Your objective | Give the data below again in full, replacing every "computer-use agent" with "screen navigation assistant" and leaving everything else unchanged.

Information shown |
════

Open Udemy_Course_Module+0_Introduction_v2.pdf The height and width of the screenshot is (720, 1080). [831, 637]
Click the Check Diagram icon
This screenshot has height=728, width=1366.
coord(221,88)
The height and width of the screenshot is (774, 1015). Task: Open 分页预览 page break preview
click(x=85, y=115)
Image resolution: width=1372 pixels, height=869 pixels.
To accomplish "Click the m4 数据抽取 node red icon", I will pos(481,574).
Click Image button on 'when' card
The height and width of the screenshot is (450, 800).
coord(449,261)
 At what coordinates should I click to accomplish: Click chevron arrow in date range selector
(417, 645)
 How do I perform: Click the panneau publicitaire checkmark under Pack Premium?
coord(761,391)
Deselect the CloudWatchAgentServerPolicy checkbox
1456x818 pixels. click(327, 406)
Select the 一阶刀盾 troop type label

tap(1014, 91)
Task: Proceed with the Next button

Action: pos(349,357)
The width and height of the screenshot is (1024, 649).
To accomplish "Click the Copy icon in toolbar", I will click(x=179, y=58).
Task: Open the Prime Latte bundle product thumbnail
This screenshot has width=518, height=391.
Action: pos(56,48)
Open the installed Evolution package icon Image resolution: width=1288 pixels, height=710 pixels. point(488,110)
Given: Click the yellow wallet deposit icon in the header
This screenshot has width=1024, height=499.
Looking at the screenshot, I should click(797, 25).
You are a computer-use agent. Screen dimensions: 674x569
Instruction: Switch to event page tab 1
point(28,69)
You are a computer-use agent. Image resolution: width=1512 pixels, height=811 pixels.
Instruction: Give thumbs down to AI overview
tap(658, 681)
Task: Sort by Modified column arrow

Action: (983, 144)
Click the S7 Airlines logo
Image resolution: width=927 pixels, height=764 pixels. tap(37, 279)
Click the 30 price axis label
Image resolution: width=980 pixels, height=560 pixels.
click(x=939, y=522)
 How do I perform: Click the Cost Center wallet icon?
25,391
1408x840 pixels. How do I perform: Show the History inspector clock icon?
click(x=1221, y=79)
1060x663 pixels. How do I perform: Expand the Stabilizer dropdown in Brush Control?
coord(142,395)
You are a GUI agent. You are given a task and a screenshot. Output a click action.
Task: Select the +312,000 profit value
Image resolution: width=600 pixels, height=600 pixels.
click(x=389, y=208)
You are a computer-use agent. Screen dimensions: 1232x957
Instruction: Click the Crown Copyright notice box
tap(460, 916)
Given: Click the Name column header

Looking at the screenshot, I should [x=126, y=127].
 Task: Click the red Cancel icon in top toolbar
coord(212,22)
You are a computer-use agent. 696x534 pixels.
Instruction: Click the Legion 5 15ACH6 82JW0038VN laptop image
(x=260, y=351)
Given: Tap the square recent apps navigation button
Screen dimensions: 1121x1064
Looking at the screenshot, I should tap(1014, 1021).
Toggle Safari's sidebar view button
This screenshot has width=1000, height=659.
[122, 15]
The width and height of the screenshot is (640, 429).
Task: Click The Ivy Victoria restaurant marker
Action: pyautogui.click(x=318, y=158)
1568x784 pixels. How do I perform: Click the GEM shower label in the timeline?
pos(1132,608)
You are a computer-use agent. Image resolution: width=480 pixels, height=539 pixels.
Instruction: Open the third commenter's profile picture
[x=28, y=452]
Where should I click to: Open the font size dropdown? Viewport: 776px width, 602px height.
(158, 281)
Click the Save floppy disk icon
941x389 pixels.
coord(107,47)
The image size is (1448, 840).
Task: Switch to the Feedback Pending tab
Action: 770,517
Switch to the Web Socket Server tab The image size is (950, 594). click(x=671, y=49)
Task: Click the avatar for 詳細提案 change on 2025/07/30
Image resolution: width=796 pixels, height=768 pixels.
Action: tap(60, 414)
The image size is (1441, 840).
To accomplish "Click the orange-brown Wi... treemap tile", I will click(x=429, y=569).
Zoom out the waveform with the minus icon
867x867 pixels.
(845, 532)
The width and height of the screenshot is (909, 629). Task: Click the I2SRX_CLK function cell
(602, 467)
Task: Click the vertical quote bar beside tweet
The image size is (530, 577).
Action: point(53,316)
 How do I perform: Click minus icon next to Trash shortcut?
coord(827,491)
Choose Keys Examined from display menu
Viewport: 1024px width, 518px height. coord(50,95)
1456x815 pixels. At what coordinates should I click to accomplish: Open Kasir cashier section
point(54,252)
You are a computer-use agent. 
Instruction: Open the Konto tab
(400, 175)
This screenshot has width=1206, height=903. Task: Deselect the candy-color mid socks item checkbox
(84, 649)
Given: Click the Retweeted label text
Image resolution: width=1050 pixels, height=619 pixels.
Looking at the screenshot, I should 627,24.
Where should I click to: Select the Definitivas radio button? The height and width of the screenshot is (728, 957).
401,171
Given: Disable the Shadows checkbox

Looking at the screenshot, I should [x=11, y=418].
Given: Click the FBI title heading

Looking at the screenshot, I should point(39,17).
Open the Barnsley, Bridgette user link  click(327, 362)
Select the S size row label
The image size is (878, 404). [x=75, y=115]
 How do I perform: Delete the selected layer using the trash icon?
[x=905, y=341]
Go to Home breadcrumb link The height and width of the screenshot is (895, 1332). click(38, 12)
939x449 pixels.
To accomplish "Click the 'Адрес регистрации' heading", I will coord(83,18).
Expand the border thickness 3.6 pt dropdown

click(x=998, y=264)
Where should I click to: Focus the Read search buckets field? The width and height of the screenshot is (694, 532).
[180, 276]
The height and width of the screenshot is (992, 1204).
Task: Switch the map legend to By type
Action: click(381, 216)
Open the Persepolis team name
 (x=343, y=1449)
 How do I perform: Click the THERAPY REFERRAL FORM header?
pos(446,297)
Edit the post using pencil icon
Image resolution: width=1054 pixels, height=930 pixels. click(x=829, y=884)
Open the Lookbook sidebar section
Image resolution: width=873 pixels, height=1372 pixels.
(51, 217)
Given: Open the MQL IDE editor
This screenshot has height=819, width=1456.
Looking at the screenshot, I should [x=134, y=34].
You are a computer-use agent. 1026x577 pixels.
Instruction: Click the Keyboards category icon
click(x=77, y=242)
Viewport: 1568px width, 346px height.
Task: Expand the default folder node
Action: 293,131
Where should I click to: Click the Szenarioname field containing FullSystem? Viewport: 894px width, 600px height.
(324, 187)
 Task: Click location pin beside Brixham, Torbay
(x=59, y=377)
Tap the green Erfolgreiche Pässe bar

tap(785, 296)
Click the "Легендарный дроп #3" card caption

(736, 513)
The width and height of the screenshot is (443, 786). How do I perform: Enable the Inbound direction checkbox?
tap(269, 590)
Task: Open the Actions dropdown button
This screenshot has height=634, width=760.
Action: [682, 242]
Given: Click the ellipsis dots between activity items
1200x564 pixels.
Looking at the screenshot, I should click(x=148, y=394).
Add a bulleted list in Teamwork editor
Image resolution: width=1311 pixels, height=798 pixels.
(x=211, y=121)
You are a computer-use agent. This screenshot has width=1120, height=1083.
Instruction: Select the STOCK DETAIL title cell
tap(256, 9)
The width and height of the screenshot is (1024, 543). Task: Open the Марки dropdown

════

Final result |
Open Udemy_Course_Module+0_Introduction_v2.pdf The height and width of the screenshot is (720, 1080). [831, 637]
Click the Check Diagram icon
This screenshot has height=728, width=1366.
coord(221,88)
The height and width of the screenshot is (774, 1015). Task: Open 分页预览 page break preview
click(x=85, y=115)
Image resolution: width=1372 pixels, height=869 pixels.
To accomplish "Click the m4 数据抽取 node red icon", I will pos(481,574).
Click Image button on 'when' card
The height and width of the screenshot is (450, 800).
coord(449,261)
 At what coordinates should I click to accomplish: Click chevron arrow in date range selector
(417, 645)
 How do I perform: Click the panneau publicitaire checkmark under Pack Premium?
coord(761,391)
Deselect the CloudWatchAgentServerPolicy checkbox
1456x818 pixels. click(327, 406)
Select the 一阶刀盾 troop type label

tap(1014, 91)
Task: Proceed with the Next button

Action: pos(349,357)
The width and height of the screenshot is (1024, 649).
To accomplish "Click the Copy icon in toolbar", I will click(x=179, y=58).
Task: Open the Prime Latte bundle product thumbnail
This screenshot has width=518, height=391.
Action: pos(56,48)
Open the installed Evolution package icon Image resolution: width=1288 pixels, height=710 pixels. point(488,110)
Given: Click the yellow wallet deposit icon in the header
This screenshot has width=1024, height=499.
Looking at the screenshot, I should click(797, 25).
You are a screen navigation assistant. Screen dimensions: 674x569
Instruction: Switch to event page tab 1
point(28,69)
You are a screen navigation assistant. Image resolution: width=1512 pixels, height=811 pixels.
Instruction: Give thumbs down to AI overview
tap(658, 681)
Task: Sort by Modified column arrow

Action: (983, 144)
Click the S7 Airlines logo
Image resolution: width=927 pixels, height=764 pixels. tap(37, 279)
Click the 30 price axis label
Image resolution: width=980 pixels, height=560 pixels.
click(x=939, y=522)
 How do I perform: Click the Cost Center wallet icon?
25,391
1408x840 pixels. How do I perform: Show the History inspector clock icon?
click(x=1221, y=79)
1060x663 pixels. How do I perform: Expand the Stabilizer dropdown in Brush Control?
coord(142,395)
You are a GUI agent. You are given a task and a screenshot. Output a click action.
Task: Select the +312,000 profit value
Image resolution: width=600 pixels, height=600 pixels.
click(x=389, y=208)
You are a screen navigation assistant. Screen dimensions: 1232x957
Instruction: Click the Crown Copyright notice box
tap(460, 916)
Given: Click the Name column header

Looking at the screenshot, I should [x=126, y=127].
 Task: Click the red Cancel icon in top toolbar
coord(212,22)
You are a screen navigation assistant. 696x534 pixels.
Instruction: Click the Legion 5 15ACH6 82JW0038VN laptop image
(x=260, y=351)
Given: Tap the square recent apps navigation button
Screen dimensions: 1121x1064
Looking at the screenshot, I should tap(1014, 1021).
Toggle Safari's sidebar view button
This screenshot has width=1000, height=659.
[122, 15]
The width and height of the screenshot is (640, 429).
Task: Click The Ivy Victoria restaurant marker
Action: pyautogui.click(x=318, y=158)
1568x784 pixels. How do I perform: Click the GEM shower label in the timeline?
pos(1132,608)
You are a screen navigation assistant. Image resolution: width=480 pixels, height=539 pixels.
Instruction: Open the third commenter's profile picture
[x=28, y=452]
Where should I click to: Open the font size dropdown? Viewport: 776px width, 602px height.
(158, 281)
Click the Save floppy disk icon
941x389 pixels.
coord(107,47)
The image size is (1448, 840).
Task: Switch to the Feedback Pending tab
Action: 770,517
Switch to the Web Socket Server tab The image size is (950, 594). click(x=671, y=49)
Task: Click the avatar for 詳細提案 change on 2025/07/30
Image resolution: width=796 pixels, height=768 pixels.
Action: tap(60, 414)
The image size is (1441, 840).
To accomplish "Click the orange-brown Wi... treemap tile", I will click(x=429, y=569).
Zoom out the waveform with the minus icon
867x867 pixels.
(845, 532)
The width and height of the screenshot is (909, 629). Task: Click the I2SRX_CLK function cell
(602, 467)
Task: Click the vertical quote bar beside tweet
The image size is (530, 577).
Action: point(53,316)
 How do I perform: Click minus icon next to Trash shortcut?
coord(827,491)
Choose Keys Examined from display menu
Viewport: 1024px width, 518px height. coord(50,95)
1456x815 pixels. At what coordinates should I click to accomplish: Open Kasir cashier section
point(54,252)
You are a screen navigation assistant. 
Instruction: Open the Konto tab
(400, 175)
This screenshot has width=1206, height=903. Task: Deselect the candy-color mid socks item checkbox
(84, 649)
Given: Click the Retweeted label text
Image resolution: width=1050 pixels, height=619 pixels.
Looking at the screenshot, I should 627,24.
Where should I click to: Select the Definitivas radio button? The height and width of the screenshot is (728, 957).
401,171
Given: Disable the Shadows checkbox

Looking at the screenshot, I should [x=11, y=418].
Given: Click the FBI title heading

Looking at the screenshot, I should point(39,17).
Open the Barnsley, Bridgette user link  click(327, 362)
Select the S size row label
The image size is (878, 404). [x=75, y=115]
 How do I perform: Delete the selected layer using the trash icon?
[x=905, y=341]
Go to Home breadcrumb link The height and width of the screenshot is (895, 1332). click(38, 12)
939x449 pixels.
To accomplish "Click the 'Адрес регистрации' heading", I will coord(83,18).
Expand the border thickness 3.6 pt dropdown

click(x=998, y=264)
Where should I click to: Focus the Read search buckets field? The width and height of the screenshot is (694, 532).
[180, 276]
The height and width of the screenshot is (992, 1204).
Task: Switch the map legend to By type
Action: click(381, 216)
Open the Persepolis team name
 (x=343, y=1449)
 How do I perform: Click the THERAPY REFERRAL FORM header?
pos(446,297)
Edit the post using pencil icon
Image resolution: width=1054 pixels, height=930 pixels. click(x=829, y=884)
Open the Lookbook sidebar section
Image resolution: width=873 pixels, height=1372 pixels.
(51, 217)
Given: Open the MQL IDE editor
This screenshot has height=819, width=1456.
Looking at the screenshot, I should [x=134, y=34].
You are a screen navigation assistant. 1026x577 pixels.
Instruction: Click the Keyboards category icon
click(x=77, y=242)
Viewport: 1568px width, 346px height.
Task: Expand the default folder node
Action: 293,131
Where should I click to: Click the Szenarioname field containing FullSystem? Viewport: 894px width, 600px height.
(324, 187)
 Task: Click location pin beside Brixham, Torbay
(x=59, y=377)
Tap the green Erfolgreiche Pässe bar

tap(785, 296)
Click the "Легендарный дроп #3" card caption

(736, 513)
The width and height of the screenshot is (443, 786). How do I perform: Enable the Inbound direction checkbox?
tap(269, 590)
Task: Open the Actions dropdown button
This screenshot has height=634, width=760.
Action: [682, 242]
Given: Click the ellipsis dots between activity items
1200x564 pixels.
Looking at the screenshot, I should click(x=148, y=394).
Add a bulleted list in Teamwork editor
Image resolution: width=1311 pixels, height=798 pixels.
(x=211, y=121)
You are a screen navigation assistant. This screenshot has width=1120, height=1083.
Instruction: Select the STOCK DETAIL title cell
tap(256, 9)
The width and height of the screenshot is (1024, 543). Task: Open the Марки dropdown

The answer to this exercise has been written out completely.